Nuit du parti des utopistes
Nuit de la troupe des poètes
Non moins rêveurs que trouble-fêtes
Au cercle du huis clos des affairistes
Nuit des insoumis
Nuit des révoltés
À piétiner ces promesses, traîtres litanies
Dont on voit si peu trop peu l’égalité
Nuit sauvage sous un ciel d’orage
Nuit violente sans peur sans repos
Nuit de colère nuit d’éclatants présages
Nuit noire jusqu’à l’avènement du beau

Sandrine Malika Charlemagne, 2023


Avec un peu de retard, voici le premier instant de mon printemps des poètes.

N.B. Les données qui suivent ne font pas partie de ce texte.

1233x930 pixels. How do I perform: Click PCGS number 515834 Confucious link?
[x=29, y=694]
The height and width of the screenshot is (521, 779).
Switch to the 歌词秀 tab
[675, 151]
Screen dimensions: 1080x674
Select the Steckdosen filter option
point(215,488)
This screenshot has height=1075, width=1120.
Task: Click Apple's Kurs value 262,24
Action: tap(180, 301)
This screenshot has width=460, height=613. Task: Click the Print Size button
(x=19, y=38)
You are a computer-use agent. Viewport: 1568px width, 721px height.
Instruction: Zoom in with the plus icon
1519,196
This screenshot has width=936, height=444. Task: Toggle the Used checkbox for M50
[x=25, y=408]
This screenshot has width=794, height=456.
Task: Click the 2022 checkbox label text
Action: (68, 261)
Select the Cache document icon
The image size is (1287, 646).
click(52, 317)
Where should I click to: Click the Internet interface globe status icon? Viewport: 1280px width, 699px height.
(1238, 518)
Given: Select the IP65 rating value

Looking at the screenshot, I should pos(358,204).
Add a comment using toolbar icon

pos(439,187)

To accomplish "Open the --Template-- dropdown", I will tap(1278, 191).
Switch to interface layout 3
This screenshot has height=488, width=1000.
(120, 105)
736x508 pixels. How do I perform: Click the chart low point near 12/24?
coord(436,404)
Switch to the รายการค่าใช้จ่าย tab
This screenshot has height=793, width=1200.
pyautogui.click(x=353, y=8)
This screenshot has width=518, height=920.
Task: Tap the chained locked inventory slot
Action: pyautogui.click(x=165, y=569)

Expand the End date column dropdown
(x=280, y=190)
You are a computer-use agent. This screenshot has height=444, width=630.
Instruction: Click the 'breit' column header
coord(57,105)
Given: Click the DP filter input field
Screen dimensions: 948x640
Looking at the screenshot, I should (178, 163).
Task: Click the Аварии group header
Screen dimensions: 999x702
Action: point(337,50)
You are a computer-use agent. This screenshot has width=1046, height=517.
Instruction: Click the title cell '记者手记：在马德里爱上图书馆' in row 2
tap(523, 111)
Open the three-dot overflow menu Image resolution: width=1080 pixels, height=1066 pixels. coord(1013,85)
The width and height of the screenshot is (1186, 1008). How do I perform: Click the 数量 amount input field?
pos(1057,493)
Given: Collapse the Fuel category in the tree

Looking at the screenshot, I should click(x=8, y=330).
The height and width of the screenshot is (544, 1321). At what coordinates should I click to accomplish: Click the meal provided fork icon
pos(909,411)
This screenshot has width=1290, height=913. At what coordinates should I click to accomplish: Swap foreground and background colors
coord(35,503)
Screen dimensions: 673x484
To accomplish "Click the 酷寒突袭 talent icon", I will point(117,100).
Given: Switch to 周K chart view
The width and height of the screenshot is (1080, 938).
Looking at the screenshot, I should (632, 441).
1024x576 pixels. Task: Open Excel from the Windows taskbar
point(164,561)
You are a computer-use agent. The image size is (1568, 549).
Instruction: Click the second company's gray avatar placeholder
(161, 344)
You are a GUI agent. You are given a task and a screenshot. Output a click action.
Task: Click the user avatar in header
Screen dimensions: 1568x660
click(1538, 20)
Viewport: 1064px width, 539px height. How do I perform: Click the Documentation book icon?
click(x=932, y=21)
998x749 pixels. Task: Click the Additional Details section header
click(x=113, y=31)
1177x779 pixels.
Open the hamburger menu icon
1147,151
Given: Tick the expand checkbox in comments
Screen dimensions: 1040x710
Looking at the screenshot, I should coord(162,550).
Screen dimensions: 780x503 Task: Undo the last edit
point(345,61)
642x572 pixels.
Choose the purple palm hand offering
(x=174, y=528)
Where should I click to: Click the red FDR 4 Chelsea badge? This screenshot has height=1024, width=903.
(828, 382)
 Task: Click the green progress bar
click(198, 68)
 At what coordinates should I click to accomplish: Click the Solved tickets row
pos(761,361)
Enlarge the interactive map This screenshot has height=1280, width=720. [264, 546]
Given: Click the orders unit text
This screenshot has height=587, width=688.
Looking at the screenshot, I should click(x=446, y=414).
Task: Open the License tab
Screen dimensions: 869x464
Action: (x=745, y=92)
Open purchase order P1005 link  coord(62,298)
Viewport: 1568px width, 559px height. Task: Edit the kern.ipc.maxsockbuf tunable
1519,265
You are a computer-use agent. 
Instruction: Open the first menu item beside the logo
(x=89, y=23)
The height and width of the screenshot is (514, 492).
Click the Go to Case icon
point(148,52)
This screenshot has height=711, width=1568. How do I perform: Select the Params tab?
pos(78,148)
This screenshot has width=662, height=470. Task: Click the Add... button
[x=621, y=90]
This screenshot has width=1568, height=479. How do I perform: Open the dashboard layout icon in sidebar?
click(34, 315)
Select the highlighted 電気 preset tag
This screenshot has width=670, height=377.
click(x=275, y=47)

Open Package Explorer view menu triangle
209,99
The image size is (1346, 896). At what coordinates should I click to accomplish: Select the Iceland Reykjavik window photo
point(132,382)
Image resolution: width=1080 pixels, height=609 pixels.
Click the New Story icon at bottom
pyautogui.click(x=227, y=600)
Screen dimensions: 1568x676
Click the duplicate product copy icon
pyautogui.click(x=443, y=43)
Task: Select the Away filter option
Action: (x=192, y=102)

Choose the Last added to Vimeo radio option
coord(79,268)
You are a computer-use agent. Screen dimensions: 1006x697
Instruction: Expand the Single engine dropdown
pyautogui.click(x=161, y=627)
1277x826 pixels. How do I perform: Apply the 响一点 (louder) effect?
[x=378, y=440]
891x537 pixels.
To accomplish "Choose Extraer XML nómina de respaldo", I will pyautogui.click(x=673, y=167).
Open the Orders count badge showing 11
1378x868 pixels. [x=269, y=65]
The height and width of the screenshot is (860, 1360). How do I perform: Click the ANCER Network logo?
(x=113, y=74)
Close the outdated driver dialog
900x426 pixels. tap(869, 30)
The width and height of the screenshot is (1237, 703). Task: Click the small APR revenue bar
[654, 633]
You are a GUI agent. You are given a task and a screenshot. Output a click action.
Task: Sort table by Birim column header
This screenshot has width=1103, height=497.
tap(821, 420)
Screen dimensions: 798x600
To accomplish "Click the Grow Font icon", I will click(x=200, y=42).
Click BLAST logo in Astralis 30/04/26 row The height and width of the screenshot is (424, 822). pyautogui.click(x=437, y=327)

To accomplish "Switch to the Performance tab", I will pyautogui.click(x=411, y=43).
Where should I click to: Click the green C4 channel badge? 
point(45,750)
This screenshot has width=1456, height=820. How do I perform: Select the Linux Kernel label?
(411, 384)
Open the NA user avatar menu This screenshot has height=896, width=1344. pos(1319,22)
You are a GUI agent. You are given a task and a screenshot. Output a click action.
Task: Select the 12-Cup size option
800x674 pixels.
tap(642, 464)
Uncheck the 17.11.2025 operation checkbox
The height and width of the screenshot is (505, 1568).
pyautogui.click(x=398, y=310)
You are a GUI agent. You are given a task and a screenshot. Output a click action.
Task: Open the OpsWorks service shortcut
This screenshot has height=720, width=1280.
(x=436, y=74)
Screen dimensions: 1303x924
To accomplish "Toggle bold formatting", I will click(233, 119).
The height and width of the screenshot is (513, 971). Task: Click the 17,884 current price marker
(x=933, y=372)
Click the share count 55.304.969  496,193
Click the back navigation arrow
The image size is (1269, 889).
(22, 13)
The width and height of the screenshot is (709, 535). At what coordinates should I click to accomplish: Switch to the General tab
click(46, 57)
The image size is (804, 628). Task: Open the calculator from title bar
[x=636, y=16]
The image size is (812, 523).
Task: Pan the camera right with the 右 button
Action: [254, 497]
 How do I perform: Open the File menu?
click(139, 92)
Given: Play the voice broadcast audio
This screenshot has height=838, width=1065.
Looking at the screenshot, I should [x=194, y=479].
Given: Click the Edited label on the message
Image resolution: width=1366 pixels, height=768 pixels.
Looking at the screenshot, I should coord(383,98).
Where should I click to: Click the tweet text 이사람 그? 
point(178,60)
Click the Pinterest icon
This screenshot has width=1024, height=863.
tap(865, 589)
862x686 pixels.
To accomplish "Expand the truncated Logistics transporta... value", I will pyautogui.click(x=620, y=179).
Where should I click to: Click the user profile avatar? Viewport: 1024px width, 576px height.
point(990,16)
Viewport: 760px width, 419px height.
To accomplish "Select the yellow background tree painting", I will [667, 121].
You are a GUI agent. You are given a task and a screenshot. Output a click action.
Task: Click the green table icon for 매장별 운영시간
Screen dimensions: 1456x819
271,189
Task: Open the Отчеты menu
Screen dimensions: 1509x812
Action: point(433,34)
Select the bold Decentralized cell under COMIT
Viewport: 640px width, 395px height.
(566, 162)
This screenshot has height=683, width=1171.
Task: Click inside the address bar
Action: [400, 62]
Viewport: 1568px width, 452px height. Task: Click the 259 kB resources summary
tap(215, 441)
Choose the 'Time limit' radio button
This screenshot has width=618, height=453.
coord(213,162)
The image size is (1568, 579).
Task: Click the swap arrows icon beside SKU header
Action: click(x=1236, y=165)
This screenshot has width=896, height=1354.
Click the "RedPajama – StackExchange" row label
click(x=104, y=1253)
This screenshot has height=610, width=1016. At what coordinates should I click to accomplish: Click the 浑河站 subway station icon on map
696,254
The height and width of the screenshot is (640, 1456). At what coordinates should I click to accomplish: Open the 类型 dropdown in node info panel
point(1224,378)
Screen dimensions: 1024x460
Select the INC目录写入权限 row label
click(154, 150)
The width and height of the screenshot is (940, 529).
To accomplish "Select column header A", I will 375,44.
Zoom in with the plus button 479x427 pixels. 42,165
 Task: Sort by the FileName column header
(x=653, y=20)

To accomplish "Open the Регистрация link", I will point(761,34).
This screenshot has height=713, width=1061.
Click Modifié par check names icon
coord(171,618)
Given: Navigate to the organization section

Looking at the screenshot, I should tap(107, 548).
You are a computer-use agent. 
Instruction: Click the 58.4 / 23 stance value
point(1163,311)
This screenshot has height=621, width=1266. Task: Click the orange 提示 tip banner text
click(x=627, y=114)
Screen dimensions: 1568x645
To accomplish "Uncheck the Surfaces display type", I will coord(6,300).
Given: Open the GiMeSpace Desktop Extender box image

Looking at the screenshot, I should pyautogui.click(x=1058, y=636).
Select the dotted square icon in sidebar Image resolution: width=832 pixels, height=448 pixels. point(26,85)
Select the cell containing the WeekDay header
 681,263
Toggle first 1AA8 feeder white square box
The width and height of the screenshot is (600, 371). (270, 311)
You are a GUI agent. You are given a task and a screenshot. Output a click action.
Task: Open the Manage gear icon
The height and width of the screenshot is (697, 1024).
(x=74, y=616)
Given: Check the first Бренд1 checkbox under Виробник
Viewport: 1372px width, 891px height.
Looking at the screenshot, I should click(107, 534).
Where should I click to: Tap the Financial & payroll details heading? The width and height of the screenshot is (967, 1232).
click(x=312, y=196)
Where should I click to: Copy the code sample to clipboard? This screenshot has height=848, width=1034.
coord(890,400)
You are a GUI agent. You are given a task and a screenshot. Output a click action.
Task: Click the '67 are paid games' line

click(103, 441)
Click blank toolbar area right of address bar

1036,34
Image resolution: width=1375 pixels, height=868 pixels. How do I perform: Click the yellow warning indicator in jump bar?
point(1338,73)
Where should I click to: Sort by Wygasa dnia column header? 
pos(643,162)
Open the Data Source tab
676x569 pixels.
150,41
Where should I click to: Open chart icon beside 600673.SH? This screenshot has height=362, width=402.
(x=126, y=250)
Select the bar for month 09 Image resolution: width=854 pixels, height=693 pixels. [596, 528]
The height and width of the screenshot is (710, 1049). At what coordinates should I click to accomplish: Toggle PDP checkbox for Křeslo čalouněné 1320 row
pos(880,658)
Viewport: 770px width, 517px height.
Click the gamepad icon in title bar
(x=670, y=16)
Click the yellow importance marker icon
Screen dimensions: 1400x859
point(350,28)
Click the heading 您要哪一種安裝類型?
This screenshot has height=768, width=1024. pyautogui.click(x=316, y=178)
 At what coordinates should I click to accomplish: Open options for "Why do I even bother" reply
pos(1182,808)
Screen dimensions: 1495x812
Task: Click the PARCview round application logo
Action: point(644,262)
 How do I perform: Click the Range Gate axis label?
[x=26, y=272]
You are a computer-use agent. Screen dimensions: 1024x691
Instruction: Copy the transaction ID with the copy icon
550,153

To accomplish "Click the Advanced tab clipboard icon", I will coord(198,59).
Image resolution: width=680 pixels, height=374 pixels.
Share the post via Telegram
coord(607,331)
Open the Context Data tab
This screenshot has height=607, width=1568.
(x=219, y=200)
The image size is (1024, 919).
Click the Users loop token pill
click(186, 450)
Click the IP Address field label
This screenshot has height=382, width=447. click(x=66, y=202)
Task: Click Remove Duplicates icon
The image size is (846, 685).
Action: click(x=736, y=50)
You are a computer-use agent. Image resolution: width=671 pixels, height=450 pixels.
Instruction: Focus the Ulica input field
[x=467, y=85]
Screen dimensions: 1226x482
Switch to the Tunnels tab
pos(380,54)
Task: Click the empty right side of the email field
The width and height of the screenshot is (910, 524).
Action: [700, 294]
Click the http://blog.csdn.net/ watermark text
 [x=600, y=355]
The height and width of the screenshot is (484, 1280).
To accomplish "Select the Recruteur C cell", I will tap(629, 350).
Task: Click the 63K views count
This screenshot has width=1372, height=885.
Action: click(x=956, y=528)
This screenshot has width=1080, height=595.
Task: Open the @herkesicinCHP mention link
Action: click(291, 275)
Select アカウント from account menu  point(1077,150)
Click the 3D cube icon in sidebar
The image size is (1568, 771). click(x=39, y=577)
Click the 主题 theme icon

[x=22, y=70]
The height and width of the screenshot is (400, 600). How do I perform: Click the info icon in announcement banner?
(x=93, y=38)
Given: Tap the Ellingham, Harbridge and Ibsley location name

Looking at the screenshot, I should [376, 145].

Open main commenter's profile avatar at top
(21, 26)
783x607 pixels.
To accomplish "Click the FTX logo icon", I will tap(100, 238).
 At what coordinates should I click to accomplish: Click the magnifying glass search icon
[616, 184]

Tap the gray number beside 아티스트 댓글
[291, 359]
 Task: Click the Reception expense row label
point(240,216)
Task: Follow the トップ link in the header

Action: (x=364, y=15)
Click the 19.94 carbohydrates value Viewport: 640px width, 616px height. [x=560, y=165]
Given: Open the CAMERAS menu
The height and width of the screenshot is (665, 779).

La petite ouvrière métisse, c'est un hommage aux femmes, souvent première victimes de toutes horreurs du monde, à l'enfance maltraitée, c'est un hommage au monde du travail, aux exploités, à ceux qui sont réduits à la pauvreté, à Sacco et Vanzetti, monde ouvrier.ère trop tu dans ce monde où aujourd'hui le travail est oublié. C'est aussi un appel à résister et à se battre. Et encore l'évocation de lieux, de parfums, de la beauté de visages, de gestes, évocation de l'Algérie.

Parfois, je pense à Prévert, à la chasse à l'enfant, à l’œuf sur le comptoir, souvent je pense à Claire Etcherelli, qui sut si bien parler de ce monde ouvrier. Parfois je vois devant moi une image pleine ou vide, grise ou baignée de soleil.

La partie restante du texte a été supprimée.